# Directions
Once you find the line with "Instruction: Open Live-Casino in the top menu", copy it and every line after it through the end of the entries below, exactly as written.

BEGIN Dataset records

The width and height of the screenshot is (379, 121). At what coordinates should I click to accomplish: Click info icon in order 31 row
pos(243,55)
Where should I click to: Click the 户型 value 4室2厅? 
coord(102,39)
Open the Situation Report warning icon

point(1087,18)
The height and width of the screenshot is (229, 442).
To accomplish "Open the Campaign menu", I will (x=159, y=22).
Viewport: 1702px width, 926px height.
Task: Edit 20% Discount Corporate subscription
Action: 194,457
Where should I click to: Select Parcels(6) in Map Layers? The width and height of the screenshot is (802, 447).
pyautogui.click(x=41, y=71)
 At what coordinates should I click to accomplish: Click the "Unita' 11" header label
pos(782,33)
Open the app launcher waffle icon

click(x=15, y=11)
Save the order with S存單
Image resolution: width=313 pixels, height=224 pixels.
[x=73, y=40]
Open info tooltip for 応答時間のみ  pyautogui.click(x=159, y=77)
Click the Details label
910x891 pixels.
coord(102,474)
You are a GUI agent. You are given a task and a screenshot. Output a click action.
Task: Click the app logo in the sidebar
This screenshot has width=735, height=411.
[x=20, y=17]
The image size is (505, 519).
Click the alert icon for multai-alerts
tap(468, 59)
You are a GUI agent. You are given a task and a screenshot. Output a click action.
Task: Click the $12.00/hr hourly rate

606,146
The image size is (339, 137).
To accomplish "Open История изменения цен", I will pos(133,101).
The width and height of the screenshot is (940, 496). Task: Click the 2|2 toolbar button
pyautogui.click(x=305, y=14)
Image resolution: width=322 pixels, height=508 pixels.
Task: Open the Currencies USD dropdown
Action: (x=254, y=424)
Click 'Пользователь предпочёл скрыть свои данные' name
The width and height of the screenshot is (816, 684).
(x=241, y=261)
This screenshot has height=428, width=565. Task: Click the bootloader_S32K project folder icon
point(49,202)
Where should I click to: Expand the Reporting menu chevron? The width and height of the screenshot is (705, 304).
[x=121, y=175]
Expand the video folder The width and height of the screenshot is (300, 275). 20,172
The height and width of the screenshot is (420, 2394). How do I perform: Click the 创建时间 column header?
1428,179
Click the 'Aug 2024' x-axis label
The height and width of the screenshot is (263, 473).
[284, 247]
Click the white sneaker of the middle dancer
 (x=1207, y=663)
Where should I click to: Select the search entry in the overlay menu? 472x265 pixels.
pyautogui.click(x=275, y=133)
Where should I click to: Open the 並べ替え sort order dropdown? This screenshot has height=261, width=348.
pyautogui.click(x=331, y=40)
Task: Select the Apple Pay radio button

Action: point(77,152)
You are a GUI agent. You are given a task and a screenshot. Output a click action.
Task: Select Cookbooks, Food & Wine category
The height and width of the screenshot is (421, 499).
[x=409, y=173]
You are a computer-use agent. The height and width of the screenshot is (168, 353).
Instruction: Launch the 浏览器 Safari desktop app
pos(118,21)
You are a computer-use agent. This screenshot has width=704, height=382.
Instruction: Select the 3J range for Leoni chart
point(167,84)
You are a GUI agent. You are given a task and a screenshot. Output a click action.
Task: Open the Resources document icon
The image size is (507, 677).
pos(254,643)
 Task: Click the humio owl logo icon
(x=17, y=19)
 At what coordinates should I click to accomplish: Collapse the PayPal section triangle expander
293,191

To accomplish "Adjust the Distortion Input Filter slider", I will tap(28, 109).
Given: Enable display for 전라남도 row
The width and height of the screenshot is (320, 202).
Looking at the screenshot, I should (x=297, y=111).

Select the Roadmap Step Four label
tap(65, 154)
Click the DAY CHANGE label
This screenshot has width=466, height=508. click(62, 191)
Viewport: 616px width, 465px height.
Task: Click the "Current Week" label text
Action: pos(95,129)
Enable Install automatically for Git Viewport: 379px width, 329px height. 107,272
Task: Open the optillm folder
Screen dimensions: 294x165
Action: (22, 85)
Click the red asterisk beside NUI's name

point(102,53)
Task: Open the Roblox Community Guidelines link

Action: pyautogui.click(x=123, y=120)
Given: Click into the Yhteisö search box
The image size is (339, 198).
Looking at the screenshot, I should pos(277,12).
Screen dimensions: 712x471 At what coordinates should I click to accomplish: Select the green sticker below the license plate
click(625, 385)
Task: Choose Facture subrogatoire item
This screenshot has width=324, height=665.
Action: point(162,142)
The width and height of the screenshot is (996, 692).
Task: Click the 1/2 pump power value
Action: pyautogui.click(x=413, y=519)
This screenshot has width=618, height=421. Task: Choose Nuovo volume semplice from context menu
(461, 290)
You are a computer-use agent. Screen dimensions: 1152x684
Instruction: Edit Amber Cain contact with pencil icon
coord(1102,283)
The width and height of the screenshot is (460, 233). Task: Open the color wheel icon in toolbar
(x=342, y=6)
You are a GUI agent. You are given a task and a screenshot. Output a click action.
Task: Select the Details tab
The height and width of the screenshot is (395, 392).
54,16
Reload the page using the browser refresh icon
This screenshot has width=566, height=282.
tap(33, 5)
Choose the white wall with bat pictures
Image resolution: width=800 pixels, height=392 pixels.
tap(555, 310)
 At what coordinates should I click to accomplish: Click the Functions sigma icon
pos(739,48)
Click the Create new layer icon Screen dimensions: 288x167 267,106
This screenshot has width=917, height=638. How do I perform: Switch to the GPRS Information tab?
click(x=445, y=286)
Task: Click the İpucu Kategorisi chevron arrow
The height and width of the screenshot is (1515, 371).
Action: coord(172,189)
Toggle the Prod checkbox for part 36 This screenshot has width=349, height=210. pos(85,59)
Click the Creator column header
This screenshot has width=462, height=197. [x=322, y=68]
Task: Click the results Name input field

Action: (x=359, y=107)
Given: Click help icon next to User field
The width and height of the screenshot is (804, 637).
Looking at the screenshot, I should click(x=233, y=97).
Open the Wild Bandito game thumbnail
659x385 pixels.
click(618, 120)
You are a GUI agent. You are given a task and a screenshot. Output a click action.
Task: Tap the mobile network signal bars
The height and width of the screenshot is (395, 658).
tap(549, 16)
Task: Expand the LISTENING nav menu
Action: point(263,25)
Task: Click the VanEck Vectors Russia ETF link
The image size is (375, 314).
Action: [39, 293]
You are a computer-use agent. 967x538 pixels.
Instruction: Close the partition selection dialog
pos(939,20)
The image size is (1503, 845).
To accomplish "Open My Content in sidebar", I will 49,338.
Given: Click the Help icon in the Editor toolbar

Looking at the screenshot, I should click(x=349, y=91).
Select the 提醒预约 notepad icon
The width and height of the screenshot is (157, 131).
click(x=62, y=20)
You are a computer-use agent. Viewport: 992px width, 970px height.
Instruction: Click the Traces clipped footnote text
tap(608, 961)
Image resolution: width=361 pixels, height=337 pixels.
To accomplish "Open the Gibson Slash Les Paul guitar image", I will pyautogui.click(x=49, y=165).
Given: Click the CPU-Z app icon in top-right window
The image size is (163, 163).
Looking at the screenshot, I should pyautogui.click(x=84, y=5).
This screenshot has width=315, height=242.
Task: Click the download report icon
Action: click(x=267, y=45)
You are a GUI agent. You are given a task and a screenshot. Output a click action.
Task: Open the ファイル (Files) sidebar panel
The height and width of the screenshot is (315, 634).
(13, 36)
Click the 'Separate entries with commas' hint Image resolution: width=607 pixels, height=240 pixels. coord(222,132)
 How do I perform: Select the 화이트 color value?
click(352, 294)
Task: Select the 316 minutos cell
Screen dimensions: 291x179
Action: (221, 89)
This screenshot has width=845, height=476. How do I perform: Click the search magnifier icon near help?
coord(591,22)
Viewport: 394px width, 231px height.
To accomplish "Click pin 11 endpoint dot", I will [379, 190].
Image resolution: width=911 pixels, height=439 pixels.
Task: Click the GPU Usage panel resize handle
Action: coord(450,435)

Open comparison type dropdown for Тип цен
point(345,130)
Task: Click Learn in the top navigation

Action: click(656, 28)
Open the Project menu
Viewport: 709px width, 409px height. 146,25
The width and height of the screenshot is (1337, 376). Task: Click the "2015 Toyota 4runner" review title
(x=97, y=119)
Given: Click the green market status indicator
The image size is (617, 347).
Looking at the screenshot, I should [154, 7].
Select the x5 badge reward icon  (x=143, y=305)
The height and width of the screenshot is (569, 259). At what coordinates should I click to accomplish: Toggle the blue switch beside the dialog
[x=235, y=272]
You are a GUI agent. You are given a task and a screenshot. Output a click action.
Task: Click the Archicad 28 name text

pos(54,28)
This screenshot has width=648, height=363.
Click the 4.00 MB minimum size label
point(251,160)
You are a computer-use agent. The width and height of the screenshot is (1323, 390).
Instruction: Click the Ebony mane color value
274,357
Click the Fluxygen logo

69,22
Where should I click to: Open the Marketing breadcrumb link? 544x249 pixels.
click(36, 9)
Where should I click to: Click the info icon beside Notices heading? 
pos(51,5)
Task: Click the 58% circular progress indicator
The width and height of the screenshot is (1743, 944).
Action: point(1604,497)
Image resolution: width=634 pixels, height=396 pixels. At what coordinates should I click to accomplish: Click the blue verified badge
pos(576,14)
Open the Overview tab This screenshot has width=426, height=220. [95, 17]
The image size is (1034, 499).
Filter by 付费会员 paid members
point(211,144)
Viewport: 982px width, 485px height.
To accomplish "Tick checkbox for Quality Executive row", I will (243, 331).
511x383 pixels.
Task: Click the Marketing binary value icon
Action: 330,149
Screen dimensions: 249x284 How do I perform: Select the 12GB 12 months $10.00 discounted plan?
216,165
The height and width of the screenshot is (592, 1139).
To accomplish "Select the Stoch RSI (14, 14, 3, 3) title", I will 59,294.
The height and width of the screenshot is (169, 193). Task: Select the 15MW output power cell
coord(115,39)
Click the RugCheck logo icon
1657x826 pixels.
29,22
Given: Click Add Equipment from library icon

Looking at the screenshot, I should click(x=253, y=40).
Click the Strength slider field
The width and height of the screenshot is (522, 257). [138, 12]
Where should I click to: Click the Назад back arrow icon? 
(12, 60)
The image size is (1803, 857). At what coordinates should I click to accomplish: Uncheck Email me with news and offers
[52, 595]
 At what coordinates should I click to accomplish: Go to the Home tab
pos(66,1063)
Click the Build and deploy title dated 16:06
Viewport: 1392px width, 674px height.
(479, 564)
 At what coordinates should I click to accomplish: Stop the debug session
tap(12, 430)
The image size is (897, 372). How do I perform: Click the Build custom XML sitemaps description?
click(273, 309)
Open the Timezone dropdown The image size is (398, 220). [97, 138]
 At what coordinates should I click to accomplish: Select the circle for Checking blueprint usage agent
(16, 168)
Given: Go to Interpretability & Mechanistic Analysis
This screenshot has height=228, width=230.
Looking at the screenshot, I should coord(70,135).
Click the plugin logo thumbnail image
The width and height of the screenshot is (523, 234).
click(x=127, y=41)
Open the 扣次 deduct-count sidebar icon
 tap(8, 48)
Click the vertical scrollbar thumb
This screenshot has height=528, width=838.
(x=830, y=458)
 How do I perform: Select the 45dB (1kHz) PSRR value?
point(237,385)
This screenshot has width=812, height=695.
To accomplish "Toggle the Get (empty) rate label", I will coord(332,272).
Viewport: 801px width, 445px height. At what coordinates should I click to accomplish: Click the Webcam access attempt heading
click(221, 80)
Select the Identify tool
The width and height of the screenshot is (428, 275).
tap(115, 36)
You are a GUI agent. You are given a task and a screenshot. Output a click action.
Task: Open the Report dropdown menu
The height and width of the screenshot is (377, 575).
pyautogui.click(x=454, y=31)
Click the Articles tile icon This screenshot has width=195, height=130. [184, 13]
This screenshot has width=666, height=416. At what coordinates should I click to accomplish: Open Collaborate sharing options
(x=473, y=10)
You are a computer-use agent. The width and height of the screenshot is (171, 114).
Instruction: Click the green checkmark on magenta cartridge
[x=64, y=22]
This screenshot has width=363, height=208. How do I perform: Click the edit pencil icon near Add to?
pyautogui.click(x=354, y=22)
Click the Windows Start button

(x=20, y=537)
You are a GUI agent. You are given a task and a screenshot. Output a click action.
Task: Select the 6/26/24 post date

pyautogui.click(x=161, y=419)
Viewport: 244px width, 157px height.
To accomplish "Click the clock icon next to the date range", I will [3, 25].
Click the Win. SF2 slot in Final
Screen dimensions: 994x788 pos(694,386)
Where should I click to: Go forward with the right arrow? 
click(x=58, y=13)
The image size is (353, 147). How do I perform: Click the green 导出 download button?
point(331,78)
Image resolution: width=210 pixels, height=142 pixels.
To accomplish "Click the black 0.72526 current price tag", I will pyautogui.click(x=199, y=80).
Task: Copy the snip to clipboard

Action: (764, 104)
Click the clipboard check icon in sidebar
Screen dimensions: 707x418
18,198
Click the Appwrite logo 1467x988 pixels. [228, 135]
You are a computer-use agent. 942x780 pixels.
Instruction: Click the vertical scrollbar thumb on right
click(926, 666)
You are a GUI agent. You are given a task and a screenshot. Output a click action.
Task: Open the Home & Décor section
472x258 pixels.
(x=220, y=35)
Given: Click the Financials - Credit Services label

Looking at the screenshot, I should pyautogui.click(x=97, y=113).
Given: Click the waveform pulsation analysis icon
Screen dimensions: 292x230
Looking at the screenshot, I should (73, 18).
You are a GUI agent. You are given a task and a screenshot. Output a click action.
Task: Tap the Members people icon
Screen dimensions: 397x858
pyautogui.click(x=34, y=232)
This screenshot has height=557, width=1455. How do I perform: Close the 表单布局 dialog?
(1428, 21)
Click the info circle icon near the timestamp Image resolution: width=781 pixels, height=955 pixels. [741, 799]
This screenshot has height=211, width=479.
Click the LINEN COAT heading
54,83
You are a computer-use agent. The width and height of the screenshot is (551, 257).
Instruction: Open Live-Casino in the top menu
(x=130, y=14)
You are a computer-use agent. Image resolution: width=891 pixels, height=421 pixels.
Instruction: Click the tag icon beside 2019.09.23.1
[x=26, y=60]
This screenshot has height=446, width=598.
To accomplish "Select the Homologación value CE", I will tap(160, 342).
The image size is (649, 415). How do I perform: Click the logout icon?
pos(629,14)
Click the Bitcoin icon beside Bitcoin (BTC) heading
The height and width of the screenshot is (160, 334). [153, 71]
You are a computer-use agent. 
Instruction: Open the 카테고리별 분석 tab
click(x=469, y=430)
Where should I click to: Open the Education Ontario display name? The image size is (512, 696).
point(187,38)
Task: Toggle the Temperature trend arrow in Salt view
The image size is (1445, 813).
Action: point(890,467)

END Dataset records

# Result of this task
Instruction: Open Live-Casino in the top menu
(x=130, y=14)
You are a computer-use agent. Image resolution: width=891 pixels, height=421 pixels.
Instruction: Click the tag icon beside 2019.09.23.1
[x=26, y=60]
This screenshot has height=446, width=598.
To accomplish "Select the Homologación value CE", I will tap(160, 342).
The image size is (649, 415). How do I perform: Click the logout icon?
pos(629,14)
Click the Bitcoin icon beside Bitcoin (BTC) heading
The height and width of the screenshot is (160, 334). [153, 71]
You are a computer-use agent. 
Instruction: Open the 카테고리별 분석 tab
click(x=469, y=430)
Where should I click to: Open the Education Ontario display name? The image size is (512, 696).
point(187,38)
Task: Toggle the Temperature trend arrow in Salt view
The image size is (1445, 813).
Action: point(890,467)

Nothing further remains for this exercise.